The condition in which private land titles were found at the time of the American occupation was very distressing. It had been a difficult matter to secure title under the Spanish régime and the very large majority of the common people had accordingly put it off until a mythical to-morrow which never came. Even those who had succeeded in obtaining formal documents had in many instances lost them as a result of the vicissitudes of war.
The Public Land Act of the Philippine Commission, passed under the provisions of the Act of Congress of July 1, 1902, became effective on July 26, 1904. It contained liberal provisions relative to Spanish grants and unperfected titles.
Any citizen of the Philippine Islands or of the United States or of any insular possession thereof over the age of twenty-one years or the head of a family can obtain a forty-acre homestead by five years of cultivation, two years of occupancy and the payment of $10.

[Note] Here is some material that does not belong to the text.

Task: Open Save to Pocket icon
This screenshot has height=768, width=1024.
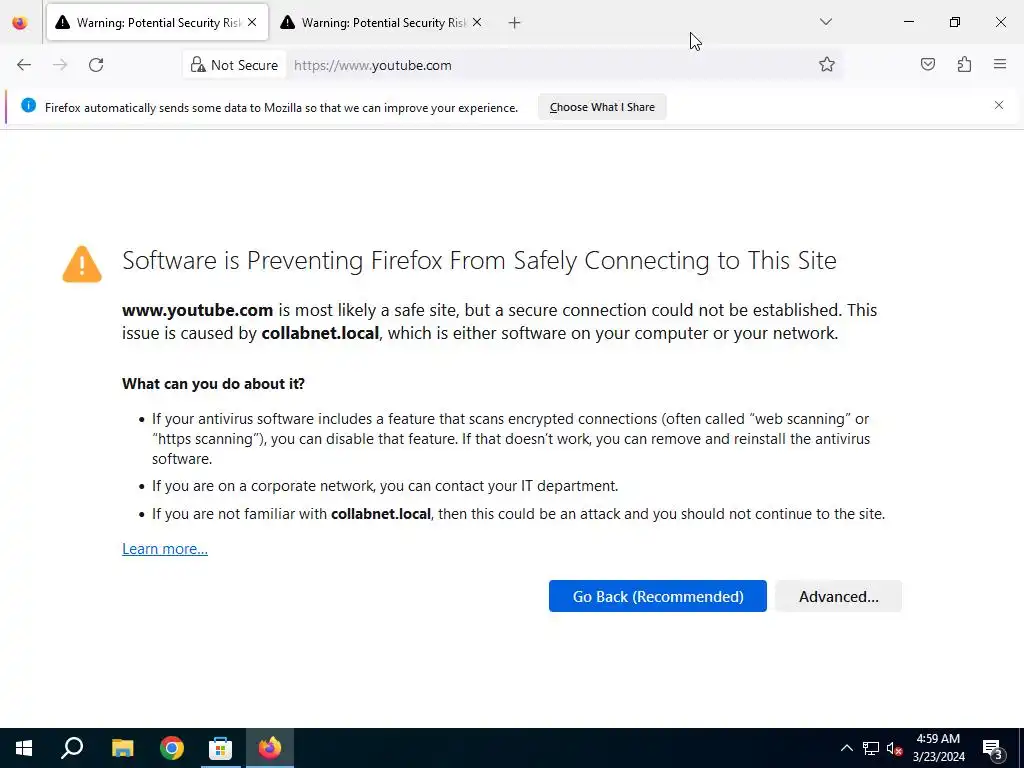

The Public Land Act also provided for the issuance of a free patent to a tract not exceeding forty acres in extent to any native of the Philippine Islands then an occupant and cultivator of unreserved, unappropriated, agricultural public land who had continuously occupied and cultivated such land either by himself or through his ancestors since August 1, 1898; or who prior to August 1, 1898, continuously occupied and cultivated such land for three years immediately prior to such date, and who had been continuously since July 4, 1902, until the date of the taking effect of the Public Land Act, an occupier and cultivator of such land.
Most liberal provision was thus made for the small landowner, or would-be landowner, but neither Congress nor the commission reckoned with the ignorance of the common people nor with the opposition to the acquisition of land by poor Filipinos which developed on the part of their richer and more intelligent fellow-countrymen. This latter difficulty has proved to be a quite serious one. The cacique does not wish his labourers to acquire land in their own right, for he knows well enough that if they did so they would become self-supporting, and it would cease to be possible for him to hold them as peons, as is commonly done at present. Serious obstacles are therefore frequently thrown in the way of poor people who desire to become owners of land, and if this does not suffice, active opposition is often made by municipal officers or other influential Filipinos, who claim as their own private property land which poor men are trying to get.[1]
The Bureau of Lands now interests itself actively and directly in protecting the public lands against such spurious claims, and thus keeps large areas open to claim by the common people.
Absolute ignorance of the law was the commonest of all causes of the failure of the poor to take advantage of its very liberal provisions. Every known resource was exhausted in endeavouring to enlighten them. Pamphlets informing them of their rights were published in all important native dialects, and widely circulated. The schools coöperated in this good work. Provincial and municipal officials were instructed to inform the people of their rights, but in very many cases these instructions were disregarded.
Because of the complete illiteracy of practically all of the members of the non-Christian tribes in Benguet and Lepanto, I caused a survey party to be sent out from the Bureau of Lands to inform them of their rights and to assist them in making the necessary applications. It was from this territory that proportionately the largest number of applications were sent in.
The period within which applications might be made was extended from January 1, 1907 to January 1, 1909, yet it is undoubtedly true that when it finally expired the vast majority of those who might have profited by the free patent privilege had failed to take advantage of it because of ignorance that it existed.
With the rapid spread of the English language such a condition would not now arise. At its last session the Philippine Legislature passed an act to renew for a period of ten years the right to secure free patent, but this act, like the one which it amends, is subject to the approval of the President and of Congress. It is to be hoped that such approval will be given. In my opinion every reason which made it advisable to grant free patents in the first instance is still of full force.